Hermes Trismegistus appears in Historia Deorum Fatidicorum, Vatum, Sibyllarum, Phoebadum, Apud Priscos Illustrium: Cum Eorum Iconibus; Præposita Est Dissertatio de Divinatione Et Oraculis

Back to my Pneuma OS: I was obviously happy after being able to play DOOM on Pneuma, but my other programs using disk stopped working. This was because I had embedded FatFs into every program via my libc. Multiple instances of FatFs don’t co-operate, and the end result would be file corruption.

How to make Pneuma great again? There are three ways:

  1. Modify FatFs, sharing state between its multiple instances.
  2. Move FatFs into the kernel, letting user programs access disk via syscalls.
  3. Keep FatFs in user-level, but have it act as a server. Let the FatFs server proxy all other processes’ requests.

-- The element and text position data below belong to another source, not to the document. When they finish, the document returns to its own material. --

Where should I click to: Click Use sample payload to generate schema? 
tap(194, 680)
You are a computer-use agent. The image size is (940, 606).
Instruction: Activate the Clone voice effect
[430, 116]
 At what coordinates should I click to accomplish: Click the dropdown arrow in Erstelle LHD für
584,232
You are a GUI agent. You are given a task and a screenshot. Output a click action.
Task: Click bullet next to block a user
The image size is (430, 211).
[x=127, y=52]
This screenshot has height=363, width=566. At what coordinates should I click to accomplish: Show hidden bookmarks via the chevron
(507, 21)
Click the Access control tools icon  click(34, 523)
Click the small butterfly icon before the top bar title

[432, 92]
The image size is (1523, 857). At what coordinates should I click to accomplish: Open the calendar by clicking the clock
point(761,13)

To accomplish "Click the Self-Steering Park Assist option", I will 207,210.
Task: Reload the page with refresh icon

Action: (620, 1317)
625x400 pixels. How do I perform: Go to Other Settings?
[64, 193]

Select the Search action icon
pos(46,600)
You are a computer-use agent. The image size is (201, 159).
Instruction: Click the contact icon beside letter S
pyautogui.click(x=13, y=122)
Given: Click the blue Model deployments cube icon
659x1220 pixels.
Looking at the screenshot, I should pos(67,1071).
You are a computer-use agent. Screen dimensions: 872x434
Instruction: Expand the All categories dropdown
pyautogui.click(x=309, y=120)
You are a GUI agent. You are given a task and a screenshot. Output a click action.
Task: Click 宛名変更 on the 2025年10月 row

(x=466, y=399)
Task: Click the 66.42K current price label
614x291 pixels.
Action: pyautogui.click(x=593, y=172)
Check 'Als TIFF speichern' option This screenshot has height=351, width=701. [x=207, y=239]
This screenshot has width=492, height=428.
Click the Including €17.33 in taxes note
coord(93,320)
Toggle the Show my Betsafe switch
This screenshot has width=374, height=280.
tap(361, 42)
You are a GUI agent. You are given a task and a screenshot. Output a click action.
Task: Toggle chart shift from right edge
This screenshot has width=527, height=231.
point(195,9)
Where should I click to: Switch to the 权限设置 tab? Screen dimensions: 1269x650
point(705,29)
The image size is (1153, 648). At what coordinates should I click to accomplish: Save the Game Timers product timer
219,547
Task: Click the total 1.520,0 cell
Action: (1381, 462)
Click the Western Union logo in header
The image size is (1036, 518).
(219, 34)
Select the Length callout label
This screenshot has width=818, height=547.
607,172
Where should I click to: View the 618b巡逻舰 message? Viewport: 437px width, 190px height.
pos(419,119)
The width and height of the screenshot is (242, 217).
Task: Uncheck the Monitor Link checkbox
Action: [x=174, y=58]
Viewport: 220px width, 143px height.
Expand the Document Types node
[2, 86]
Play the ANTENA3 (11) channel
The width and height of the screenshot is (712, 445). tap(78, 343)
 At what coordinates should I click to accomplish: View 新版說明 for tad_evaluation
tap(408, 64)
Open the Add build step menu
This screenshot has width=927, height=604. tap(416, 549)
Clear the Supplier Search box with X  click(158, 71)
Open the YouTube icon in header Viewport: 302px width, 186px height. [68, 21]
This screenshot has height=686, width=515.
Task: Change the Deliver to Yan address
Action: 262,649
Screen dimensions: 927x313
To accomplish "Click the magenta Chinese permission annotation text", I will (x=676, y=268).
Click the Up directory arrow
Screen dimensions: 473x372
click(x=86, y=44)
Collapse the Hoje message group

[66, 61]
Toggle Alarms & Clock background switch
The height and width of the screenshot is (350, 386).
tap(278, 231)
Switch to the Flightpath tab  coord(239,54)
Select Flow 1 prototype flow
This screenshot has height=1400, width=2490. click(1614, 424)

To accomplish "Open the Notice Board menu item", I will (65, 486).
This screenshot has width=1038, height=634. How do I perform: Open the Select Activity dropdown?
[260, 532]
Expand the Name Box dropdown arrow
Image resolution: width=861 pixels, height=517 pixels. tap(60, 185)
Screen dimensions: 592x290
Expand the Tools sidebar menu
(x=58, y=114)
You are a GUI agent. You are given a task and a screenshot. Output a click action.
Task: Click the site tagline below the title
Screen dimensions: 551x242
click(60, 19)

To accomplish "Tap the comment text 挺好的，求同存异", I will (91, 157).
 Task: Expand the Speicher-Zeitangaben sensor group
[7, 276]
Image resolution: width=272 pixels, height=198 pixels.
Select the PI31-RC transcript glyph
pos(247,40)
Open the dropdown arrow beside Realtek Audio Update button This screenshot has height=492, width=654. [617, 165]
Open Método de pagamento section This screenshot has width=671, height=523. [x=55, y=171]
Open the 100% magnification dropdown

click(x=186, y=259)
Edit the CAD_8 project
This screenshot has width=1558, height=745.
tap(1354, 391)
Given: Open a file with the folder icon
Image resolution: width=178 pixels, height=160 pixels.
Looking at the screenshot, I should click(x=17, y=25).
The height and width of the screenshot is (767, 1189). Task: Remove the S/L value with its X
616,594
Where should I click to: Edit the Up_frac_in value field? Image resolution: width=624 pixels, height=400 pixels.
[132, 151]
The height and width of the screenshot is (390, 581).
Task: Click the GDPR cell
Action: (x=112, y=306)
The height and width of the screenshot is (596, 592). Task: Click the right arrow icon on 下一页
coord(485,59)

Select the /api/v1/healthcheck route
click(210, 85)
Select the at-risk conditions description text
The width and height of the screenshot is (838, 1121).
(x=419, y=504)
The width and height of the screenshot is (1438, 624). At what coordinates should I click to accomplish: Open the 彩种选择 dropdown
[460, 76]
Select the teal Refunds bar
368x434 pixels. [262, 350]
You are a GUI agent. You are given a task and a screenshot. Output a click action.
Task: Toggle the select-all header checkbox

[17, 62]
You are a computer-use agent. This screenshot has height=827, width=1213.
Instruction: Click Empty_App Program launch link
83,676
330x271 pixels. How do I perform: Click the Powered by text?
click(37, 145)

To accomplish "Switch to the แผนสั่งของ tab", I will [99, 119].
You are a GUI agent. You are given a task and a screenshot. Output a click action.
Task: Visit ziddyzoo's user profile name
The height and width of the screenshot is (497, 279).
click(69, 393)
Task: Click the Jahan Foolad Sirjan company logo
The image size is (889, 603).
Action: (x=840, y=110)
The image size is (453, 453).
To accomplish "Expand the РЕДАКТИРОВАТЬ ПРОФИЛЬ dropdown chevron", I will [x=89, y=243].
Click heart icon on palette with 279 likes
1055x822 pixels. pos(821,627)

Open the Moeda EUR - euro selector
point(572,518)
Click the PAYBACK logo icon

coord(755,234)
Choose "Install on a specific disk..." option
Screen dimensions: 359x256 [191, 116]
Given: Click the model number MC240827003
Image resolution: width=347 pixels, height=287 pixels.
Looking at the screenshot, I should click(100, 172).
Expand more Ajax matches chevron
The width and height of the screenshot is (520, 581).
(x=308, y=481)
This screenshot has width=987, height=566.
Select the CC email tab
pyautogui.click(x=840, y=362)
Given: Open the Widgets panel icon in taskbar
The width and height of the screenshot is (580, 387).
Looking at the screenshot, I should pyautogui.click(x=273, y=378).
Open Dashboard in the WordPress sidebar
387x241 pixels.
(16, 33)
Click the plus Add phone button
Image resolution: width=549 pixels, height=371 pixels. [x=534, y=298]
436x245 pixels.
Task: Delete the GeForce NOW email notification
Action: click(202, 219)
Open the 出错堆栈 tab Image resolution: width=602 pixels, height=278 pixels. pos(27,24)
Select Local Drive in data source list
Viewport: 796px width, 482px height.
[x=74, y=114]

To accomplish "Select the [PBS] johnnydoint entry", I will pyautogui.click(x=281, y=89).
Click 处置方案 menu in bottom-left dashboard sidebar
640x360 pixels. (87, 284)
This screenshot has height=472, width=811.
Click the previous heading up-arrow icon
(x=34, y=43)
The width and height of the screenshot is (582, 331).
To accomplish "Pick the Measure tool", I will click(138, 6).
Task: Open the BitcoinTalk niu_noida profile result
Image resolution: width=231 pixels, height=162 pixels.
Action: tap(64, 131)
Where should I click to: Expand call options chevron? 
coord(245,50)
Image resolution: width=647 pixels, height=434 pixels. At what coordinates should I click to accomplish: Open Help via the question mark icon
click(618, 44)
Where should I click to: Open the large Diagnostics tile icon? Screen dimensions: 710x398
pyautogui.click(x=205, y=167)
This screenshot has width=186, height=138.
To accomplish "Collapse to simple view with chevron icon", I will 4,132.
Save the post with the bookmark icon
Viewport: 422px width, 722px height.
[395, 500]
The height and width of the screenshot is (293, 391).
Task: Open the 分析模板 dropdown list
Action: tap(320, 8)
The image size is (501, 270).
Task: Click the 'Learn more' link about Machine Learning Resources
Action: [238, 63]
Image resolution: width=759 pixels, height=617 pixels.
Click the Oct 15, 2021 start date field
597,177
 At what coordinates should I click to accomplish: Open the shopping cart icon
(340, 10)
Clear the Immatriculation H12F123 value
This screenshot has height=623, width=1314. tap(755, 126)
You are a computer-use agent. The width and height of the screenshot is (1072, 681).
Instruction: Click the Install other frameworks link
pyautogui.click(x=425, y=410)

The problem with the first two solutions is that I have no interest in FSes. I don’t want to modify FatFs, nor put it in my kernel. The problem with the third way is that I need to implement Inter-Process Communication (IPC), like Hermes crossing the boundary of processes.

To be honest, I didn’t know how to design IPC. At first I wanted to take inspiration from seL4, but the Capability concept made it hard to start. What about Xinu? It was my most referenced teaching OS after finishing OS in 1k Lines, but I didn’t understand why it needs two sets of IPC primitives. Actually, IPC can also be called Message Passing, and I remember learning about it in a class called Message Passing Programming. What was the framework used in that class? It was Message Passing Interface.

In the end, I created a synchronised sending syscall called ssend and a synchronised receiving syscall called recv, mimicking MPI_Ssend and MPI_Recv. Then I instructed Claude to turn all the file operations in libc into IPC calls to the new FatFs server. At any given moment, there would be only one process accessing disk, solving the concurrency problem of multiple instances of FatFs.

There’s a huge performance cost though: The clients could do something else if they had an asynchronous communication method, like MPI_Bsend; the file server could also buffer more requests before asking the kernel to deal with them, saving the cost of constant context switching…However, I don’t mind.

Blueprint for a Slow Machine

In 2016, a small developer shop called Hello Games released a game called No Man’s Sky. Upon release, it received lots of negative reviews from gamers and media, because the advertised 1.8×1019 unique planets were all the same and dull. In short, there wasn’t much to play in the game. Ironically, I love that game, so much so that I prefer No Man’s Sky to the critically acclaimed rebooted DOOM, which was released in the same year. I love the emptiness of the universe. If it were as bustling as a farmer’s market, would it still be the infinite universe?

In 2026, I dusted off the soundtrack album of No Man’s Sky, called No Man’s Sky: Music for an Infinite Universe. The ethereal and slowly building Heliosphere took me back to the moment of waking up on an alien planet. The emotionally undulating Blueprint for a Slow Machine, gently narrating, melancholic yet grand, spoke of the long, lonely hours of drifting through galaxies alone…

Attempting to implement an OS made me feel six years younger, taking me back to the summer vacation of 2020. The weakness of my syscall design throttled performance, but that’s not what I care about. If I wanted performance, I wouldn’t write an OS from scratch; contributing to Linux or seL4 would be more beneficial. My blueprint is indeed for a slow machine, a machine of my own, and that’s what I truly care about.

In fact, this article is called Blueprint for a Slow Machine because the song reminded me of the days I spent drifting through the boundless void. I love doing what I want to do, regardless of how useful it is. I am obsessed with implementing a slow OS, just like the ancient Greeks were obsessed with wine. Maybe it’s inappropriate to liken Pneuma to Dionysus. The computer is my true Dionysus.